Using cross platform code is useful to allow code sharing and thus significantly reduce the cost of development.
There are tons of players in this space. But the ones that come up time and time again are the Cordova family of frameworks.
install cordova /asssets/ create target:android
And hey presto we have a mobile app! Clearly this is insanely simple because almost no immediate knowledge is needed about mobiles specifically to get started, herein lies the beauty of a web wrapper.
Phonegap is a development framework created by Adobe that is built on top of Apache Cordova. A good analogy here is that it’s like an operating system that is running on a host machine (Cordova). The reason it exists is because Adobe originally made it (although they handed over the licencing to Apache). The main benefit is it’s integration with the Adobe universe. For example Adobe offers build tools which run in the cloud.
Ionic is another framework which is built directly on top of Apache Cordova. Ionics forte is that it integrates with the well known Single Page Application framework called Angular. Ionic is open source. This means that the focus is on the product itself (as opposed to the services offered around it like with Phonegap). Recently Ionic have upgraded their offering to include a native version too!
Phonegap and Ionic are both built on Cordova
These tools allow a single language to target multiple platforms. If you are developing high performance games with a lot of processing fully native is usually the way to go. But if you are creating common business applications cross platform can present significant savings. There are a few main types of cross platform choices.
Supported Devices : IOS, Android
Supported Devices : IOS, Android
Xamarin uses C# to target multiple devices. It comes with a powerful Integrated Development Environment (IDE’s) and will work well with Microsoft Visual Studio (via an extension). It’s a good choice for large corporates that have lot of Microsoft developers in-house, and it supports windows phone too!
Supported Devices : IOS, Android, Windows
From a speed and interoperability perspective this choice presents the least risk.

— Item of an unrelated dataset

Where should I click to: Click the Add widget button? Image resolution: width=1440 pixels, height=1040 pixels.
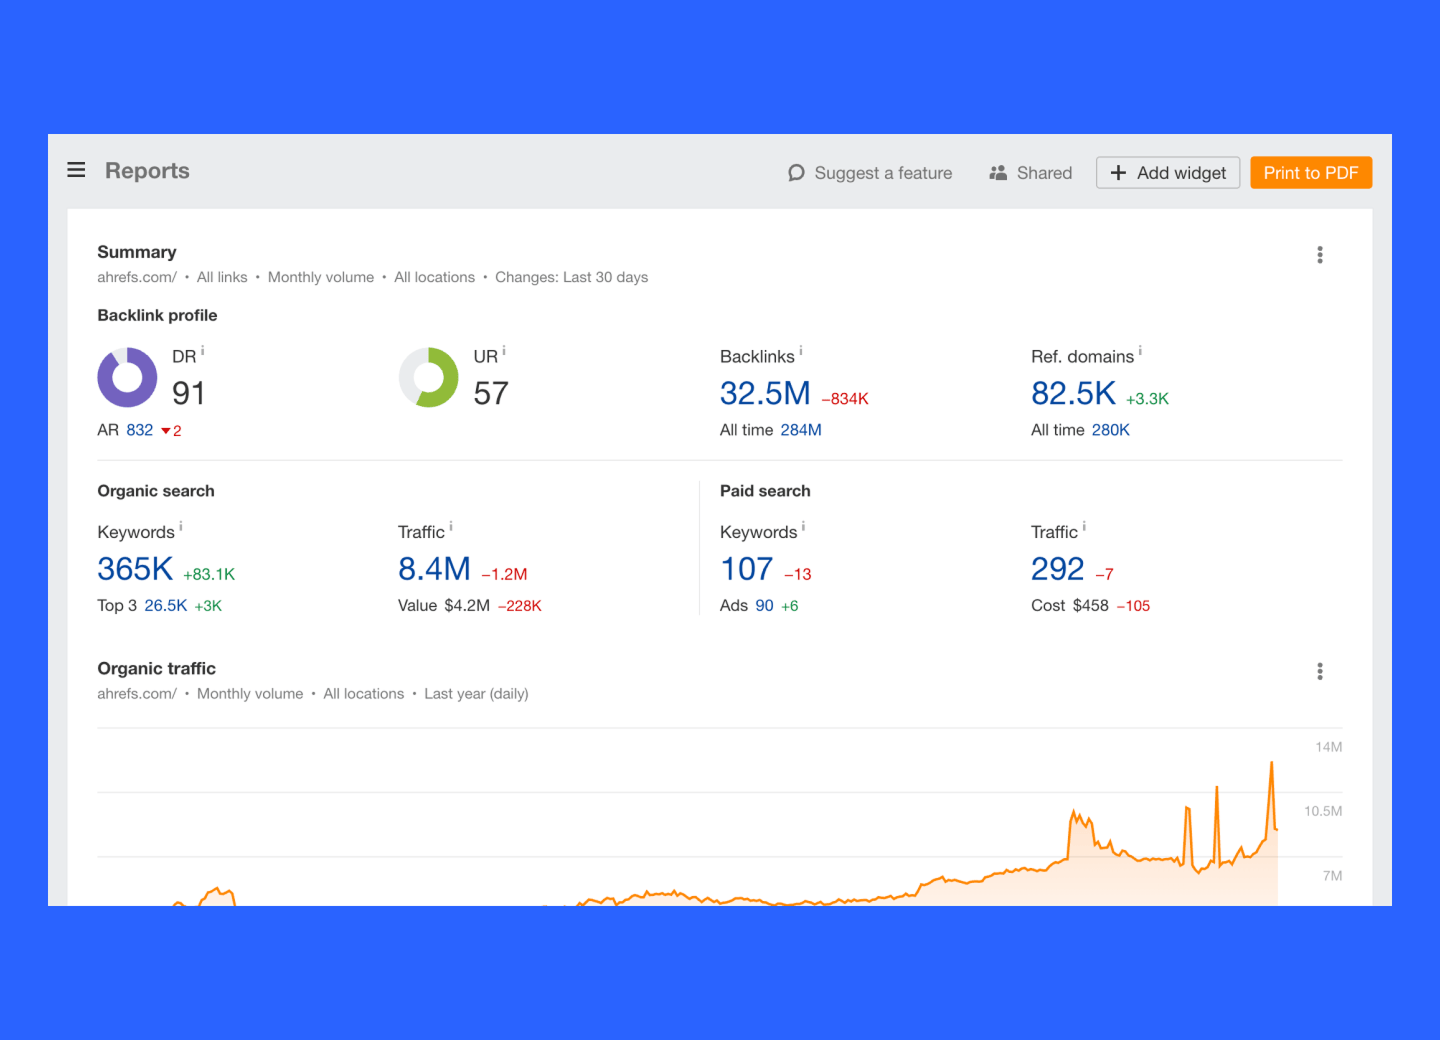pos(1167,172)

However, because there is no code sharing it also presents the highest potential cost.
Objective C has been the dominant language to develop for IOS for many years. It has a lot of support on the devices in terms of libraries and at the moment the majority of applications are written in it. Swift first appeared in 2014 and superceded Objective C for IOS devices. Development using both languages is carried out using OSX using XCode.
Supported Devices : IOS
Java can be developed using Android Studio to target Googles Android operating system. It provides a very good developer experience and great tooling and support.
Supported Devices : Android
You can use either C# or Visual Basic alongside Microsofts own tools to create windows phone apps. It would probably be better to use Xamarin in this case so you have the option to re-use code later down the line.
Default languages and IDE’s for each device.
In this article we have hopefully covered enough information so that you can be ready when people start talking about mobile. We have looked at the web wrapper versions (hybrid) which are simply web code which is packaged. And we have looked at cross platform solutions which let us write in any language but produce a real native app. We also considers straight up native where the applications are written in the lanuage the phone manufacturers intended (Java and Swift).
We have seen that in some cases where games are needed that normal native might be needed but for the majority of cases cross platform will be the best solution since it offers a write once deploy anywhere approach!